• **INSTRUCTIONS FOR THE TASK**:
Please copy the leading lines of the entries below exactly, concluding with the line in which "Click the Instagram" occurs.

• **ENTRIES SUPPLIED**:
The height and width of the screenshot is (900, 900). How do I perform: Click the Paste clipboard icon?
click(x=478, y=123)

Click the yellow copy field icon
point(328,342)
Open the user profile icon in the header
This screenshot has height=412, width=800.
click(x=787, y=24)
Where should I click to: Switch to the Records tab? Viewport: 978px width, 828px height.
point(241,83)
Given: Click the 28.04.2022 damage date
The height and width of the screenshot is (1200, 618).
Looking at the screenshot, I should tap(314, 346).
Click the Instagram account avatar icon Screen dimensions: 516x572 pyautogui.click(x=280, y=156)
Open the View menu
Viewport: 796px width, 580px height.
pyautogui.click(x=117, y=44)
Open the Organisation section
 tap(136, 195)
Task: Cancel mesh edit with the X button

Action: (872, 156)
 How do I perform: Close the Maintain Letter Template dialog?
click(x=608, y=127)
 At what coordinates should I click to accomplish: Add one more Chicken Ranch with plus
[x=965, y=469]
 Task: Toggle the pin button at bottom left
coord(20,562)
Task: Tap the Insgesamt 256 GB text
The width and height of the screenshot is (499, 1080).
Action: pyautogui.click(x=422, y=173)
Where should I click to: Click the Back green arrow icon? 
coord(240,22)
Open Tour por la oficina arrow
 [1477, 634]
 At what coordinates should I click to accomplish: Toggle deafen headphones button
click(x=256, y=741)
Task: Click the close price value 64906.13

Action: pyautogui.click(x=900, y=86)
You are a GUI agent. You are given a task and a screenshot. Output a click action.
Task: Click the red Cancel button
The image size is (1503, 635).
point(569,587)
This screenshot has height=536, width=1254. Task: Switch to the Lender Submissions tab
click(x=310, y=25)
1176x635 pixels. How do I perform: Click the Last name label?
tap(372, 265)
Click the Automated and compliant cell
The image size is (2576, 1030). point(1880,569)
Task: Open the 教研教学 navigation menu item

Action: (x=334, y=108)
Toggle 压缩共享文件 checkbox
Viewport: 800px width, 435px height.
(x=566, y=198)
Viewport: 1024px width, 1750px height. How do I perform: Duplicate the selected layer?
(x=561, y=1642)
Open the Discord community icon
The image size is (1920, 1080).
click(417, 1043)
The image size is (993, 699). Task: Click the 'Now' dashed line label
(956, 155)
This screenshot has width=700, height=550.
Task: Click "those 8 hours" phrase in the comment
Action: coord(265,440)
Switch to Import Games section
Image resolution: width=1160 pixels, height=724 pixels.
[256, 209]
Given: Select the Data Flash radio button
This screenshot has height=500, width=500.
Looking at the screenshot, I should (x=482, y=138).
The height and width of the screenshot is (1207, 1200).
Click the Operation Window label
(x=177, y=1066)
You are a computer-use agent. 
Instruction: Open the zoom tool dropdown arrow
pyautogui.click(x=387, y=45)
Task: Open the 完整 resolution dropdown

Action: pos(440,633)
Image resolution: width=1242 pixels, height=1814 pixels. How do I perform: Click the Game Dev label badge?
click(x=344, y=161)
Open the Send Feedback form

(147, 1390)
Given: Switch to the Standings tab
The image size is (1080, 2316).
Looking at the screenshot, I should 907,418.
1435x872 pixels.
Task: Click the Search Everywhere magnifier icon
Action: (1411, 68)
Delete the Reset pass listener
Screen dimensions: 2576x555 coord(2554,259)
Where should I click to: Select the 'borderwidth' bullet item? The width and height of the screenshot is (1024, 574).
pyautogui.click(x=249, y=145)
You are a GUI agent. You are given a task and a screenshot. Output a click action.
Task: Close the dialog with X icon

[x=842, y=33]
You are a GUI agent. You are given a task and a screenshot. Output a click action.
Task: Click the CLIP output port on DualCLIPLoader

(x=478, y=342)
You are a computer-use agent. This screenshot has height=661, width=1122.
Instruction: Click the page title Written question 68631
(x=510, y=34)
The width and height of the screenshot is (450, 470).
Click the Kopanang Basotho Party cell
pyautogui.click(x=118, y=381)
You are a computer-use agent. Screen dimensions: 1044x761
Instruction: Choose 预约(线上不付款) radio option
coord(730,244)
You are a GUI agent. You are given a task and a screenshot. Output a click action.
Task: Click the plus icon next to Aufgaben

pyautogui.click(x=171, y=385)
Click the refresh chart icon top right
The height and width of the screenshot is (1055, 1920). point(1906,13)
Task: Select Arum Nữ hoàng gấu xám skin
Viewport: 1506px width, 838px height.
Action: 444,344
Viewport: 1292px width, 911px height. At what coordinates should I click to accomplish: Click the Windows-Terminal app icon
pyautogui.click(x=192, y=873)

• **WRITTEN SOLUTION**:
The height and width of the screenshot is (900, 900). How do I perform: Click the Paste clipboard icon?
click(x=478, y=123)

Click the yellow copy field icon
point(328,342)
Open the user profile icon in the header
This screenshot has height=412, width=800.
click(x=787, y=24)
Where should I click to: Switch to the Records tab? Viewport: 978px width, 828px height.
point(241,83)
Given: Click the 28.04.2022 damage date
The height and width of the screenshot is (1200, 618).
Looking at the screenshot, I should tap(314, 346).
Click the Instagram account avatar icon Screen dimensions: 516x572 pyautogui.click(x=280, y=156)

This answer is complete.